Whit Bernard. Metsera's co-founder, chief executive, and president

Metsera is leaving no fundraising stone unturned as it races to grab a slice of the fast-growing market for obesity drugs.

Just nine months after emerging from stealth with a $290 million Series A and two months after adding another $215 million to the pot in a Series B, the New York-based company has filed with the Securities & Exchange Commission (SEC) to list on the Nasdaq under the 'MTSR' symbol.

The filing – given a $100 million placeholder value by Renaissance Capital, but which could raise considerably more – would help the company accelerate the clinical development of its pipeline of obesity candidates as it chases down market leaders Novo Nordisk and Eli Lilly alongside an ever-lengthening list of other would-be rivals in the category that includes other big-name pharma companies, as well as biotech start-ups.

Last September, another obesity-focused biotech, BioAge, completed an upsized IPO that raised $198 million, after the number of shares on offer was hiked by 40%.

Metsera's lead asset is MET-097i, billed as an ultra-long-acting GLP-1 receptor agonist with a profile that could challenge Novo Nordisk's Wegovy (semaglutide) and Eli Lilly's Zepbound (tirzepatide), currently the two biggest-selling obesity drugs.

In a phase 1/2 trial reported last week, MET-097i achieved up to 11.3% mean placebo-adjusted weight loss at 12 weeks and exhibited a 380-hour (nearly 16-day) half-life and good tolerability. Metsera said the drug's profile is at least as good as its rivals and could allow the drug to be dosed as a once-monthly subcutaneous injection. Wegovy and Zepbound both have to be dosed once a week.

According to its IPO prospectus, Metsera has already started a phase 2b trial of weekly dosing with MET-097i in patients with obesity or who are overweight without type 2 diabetes (T2D), with results due in the middle of this year. A second phase 2b trial of weekly dosing is planned in overweight and obese patients with T2D, as well as a third that will look at monthly dosing.

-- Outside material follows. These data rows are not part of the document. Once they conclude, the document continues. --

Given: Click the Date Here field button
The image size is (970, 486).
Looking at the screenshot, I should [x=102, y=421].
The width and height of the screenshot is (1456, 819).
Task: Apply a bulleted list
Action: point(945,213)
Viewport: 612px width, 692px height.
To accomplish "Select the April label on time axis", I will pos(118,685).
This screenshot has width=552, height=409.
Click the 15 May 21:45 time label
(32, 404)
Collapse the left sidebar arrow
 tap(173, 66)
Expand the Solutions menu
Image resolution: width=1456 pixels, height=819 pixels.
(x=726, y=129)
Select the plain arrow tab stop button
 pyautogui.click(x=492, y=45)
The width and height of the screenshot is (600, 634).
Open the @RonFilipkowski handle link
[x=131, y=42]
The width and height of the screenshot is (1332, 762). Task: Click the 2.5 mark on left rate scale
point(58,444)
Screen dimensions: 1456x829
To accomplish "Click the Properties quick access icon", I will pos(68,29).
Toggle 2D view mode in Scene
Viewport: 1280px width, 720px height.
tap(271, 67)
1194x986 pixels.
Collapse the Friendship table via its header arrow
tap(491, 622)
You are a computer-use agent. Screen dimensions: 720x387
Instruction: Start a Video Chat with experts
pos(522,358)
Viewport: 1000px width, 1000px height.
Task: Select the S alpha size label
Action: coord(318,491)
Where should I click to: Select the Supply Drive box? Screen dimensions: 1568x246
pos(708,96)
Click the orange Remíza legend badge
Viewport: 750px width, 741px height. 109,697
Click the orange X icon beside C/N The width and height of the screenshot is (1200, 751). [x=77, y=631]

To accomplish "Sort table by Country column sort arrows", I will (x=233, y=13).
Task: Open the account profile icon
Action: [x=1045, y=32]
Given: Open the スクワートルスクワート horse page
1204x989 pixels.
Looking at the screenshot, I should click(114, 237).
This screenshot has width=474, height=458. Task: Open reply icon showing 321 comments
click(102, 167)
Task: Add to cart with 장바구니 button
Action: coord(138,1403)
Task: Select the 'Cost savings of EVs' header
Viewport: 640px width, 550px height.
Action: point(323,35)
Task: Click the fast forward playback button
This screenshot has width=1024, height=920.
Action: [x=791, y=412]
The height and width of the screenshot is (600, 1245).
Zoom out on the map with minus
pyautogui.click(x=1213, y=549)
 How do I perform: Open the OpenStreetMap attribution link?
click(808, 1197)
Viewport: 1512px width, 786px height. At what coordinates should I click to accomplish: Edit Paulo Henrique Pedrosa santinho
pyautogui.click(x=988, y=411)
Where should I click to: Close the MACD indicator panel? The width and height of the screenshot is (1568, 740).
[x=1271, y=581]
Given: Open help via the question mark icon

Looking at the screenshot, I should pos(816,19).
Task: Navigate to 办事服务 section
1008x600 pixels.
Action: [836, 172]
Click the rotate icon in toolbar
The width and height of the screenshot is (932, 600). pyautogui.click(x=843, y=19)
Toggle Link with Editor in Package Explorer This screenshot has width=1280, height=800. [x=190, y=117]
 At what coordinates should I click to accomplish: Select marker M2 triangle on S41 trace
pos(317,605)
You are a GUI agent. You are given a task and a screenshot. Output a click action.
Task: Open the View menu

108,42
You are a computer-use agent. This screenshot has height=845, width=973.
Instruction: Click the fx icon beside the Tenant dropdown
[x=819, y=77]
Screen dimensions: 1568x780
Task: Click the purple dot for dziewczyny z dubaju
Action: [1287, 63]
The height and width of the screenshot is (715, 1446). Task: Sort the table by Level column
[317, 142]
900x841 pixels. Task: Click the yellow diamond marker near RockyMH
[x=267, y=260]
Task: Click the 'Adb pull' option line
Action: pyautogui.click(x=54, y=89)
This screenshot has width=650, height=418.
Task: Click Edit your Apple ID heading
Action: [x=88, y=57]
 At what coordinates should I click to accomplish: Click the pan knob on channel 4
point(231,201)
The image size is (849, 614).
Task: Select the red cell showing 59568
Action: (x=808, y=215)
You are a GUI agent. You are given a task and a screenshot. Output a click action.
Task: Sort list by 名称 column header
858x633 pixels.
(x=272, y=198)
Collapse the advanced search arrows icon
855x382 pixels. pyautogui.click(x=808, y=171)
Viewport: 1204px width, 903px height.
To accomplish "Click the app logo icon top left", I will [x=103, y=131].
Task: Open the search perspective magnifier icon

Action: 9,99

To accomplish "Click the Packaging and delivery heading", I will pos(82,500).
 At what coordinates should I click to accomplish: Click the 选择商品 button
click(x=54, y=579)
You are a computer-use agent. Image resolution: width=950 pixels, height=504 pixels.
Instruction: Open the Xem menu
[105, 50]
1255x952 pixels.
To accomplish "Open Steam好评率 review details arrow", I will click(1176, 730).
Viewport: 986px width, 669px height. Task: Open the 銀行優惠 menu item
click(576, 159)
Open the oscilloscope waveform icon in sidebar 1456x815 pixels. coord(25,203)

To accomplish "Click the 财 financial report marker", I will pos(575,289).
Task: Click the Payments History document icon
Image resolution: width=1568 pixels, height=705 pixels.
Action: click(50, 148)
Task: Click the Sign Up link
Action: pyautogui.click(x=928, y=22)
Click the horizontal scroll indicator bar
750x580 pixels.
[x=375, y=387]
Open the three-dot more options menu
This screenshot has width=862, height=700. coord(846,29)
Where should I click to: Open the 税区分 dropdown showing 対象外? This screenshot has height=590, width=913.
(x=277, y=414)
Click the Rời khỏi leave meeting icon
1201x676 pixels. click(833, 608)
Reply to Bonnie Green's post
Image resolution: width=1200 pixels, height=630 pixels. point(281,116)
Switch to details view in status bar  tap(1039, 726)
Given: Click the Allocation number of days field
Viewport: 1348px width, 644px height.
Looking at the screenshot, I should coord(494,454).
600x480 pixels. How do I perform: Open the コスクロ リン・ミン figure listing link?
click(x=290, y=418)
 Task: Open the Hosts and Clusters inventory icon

Following after is MET-233i, an ultra-long-acting amylin analogue that will be developed as a monotherapy and in combination with GLP-1-acting drugs, including MET-097i, which is in phase 1. And rounding out Metsera's clinical-stage trio is an oral GLP-1 candidate, MET-224o, that is due to start clinical testing later this year.

"We believe our product candidates have the potential to reduce the barriers to adoption as a chronic therapy while raising the ceiling of effectiveness, and improving manufacturing scalability," writes Metsera in its prospectus.

It further notes that third-party market research reports have estimated that GLP-1 receptor agonists represented approximately $36 billion in global sales in 2023 and could reach $170 billion by 2030.